The human brain is unimaginably complex and powerful. In fact, no computer that mankind has built thus far has even come close. That’s why scientists have worked tirelessly to create cyborg computers, which blend the power of the human brain with the electronics of a computer.
Now, researchers led by Feng Guo, an engineer from Indiana University Bloomington, have managed to create a computer using human brain tissue. The result is a more brain-like computer that is less accurate than a computer made purely of hardware and running on artificial intelligence, ScienceAlert reports. However, the research does represent an important step in creating computers that utilize this kind of architecture.
One important thing to note about these types of creations, though, is that there are a lot of ethics surrounding whether cyborg computers that utilize human brain tissue should be allowed, and if they are, what kind of ethics they should follow. According to the information surrounding this development, Guo and his fellow researchers followed all the guidelines set for the development of this kind of computer.
The researchers here used human brain tissue that was grown in a lab to create the cyborg computers. They coaxed pluripotent stem cells into different types of brain cells, and then organized them into three-dimensional “mini-brains” that scientists call organoids. These tiny brains include structures and connections similar to those seen in the human brain itself.

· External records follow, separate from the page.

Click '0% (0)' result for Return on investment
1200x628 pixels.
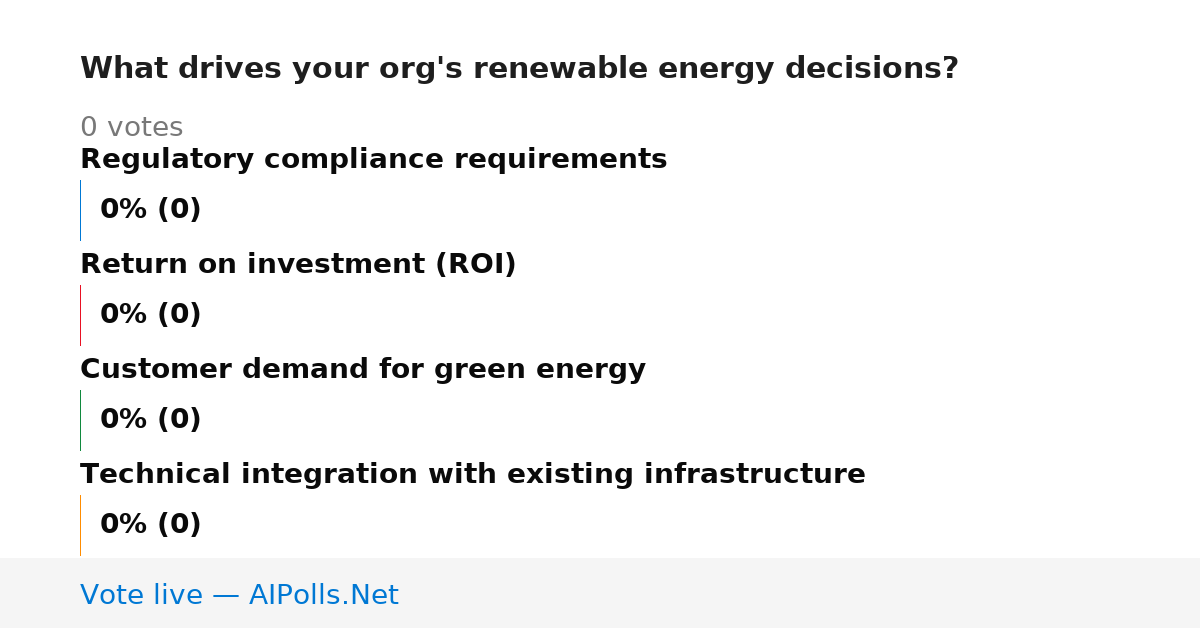click(x=151, y=315)
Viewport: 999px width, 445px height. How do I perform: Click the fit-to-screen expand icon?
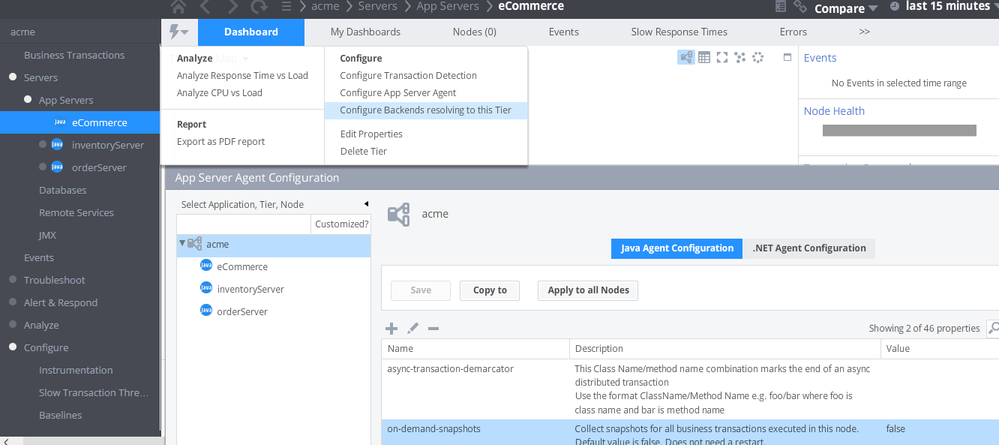click(x=721, y=58)
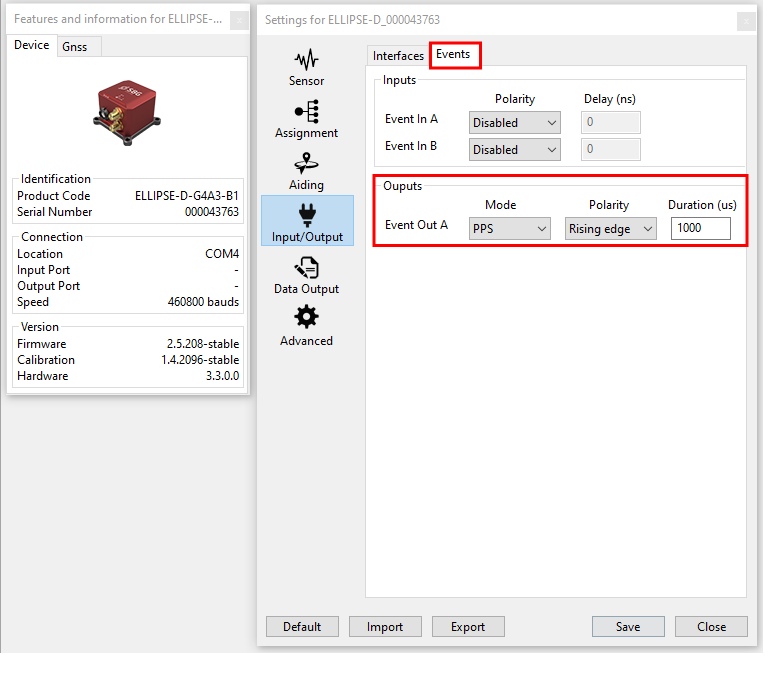Screen dimensions: 783x673
Task: Switch to the Events tab
Action: tap(454, 55)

It was these organoids that made the development of the cyborg brain a success. These aren’t true brains, mind you. They don’t have any thoughts, emotions, or consciousness. Instead, they simply recreate the electrical signals of the brain without having to actually poke around in a real human. We’ve seen similar research with cyborg cells in the past, allowing scientists to program the cells.
The researchers tested the cyborg computer using audio clips from eight different male speakers making the sounds of Japanese vowels. They then asked the computer to identify the speakers. After just two days of training, the computer was able to identify the speaker with 78 percent accuracy. Full details on the research can be found in Nature Electronics.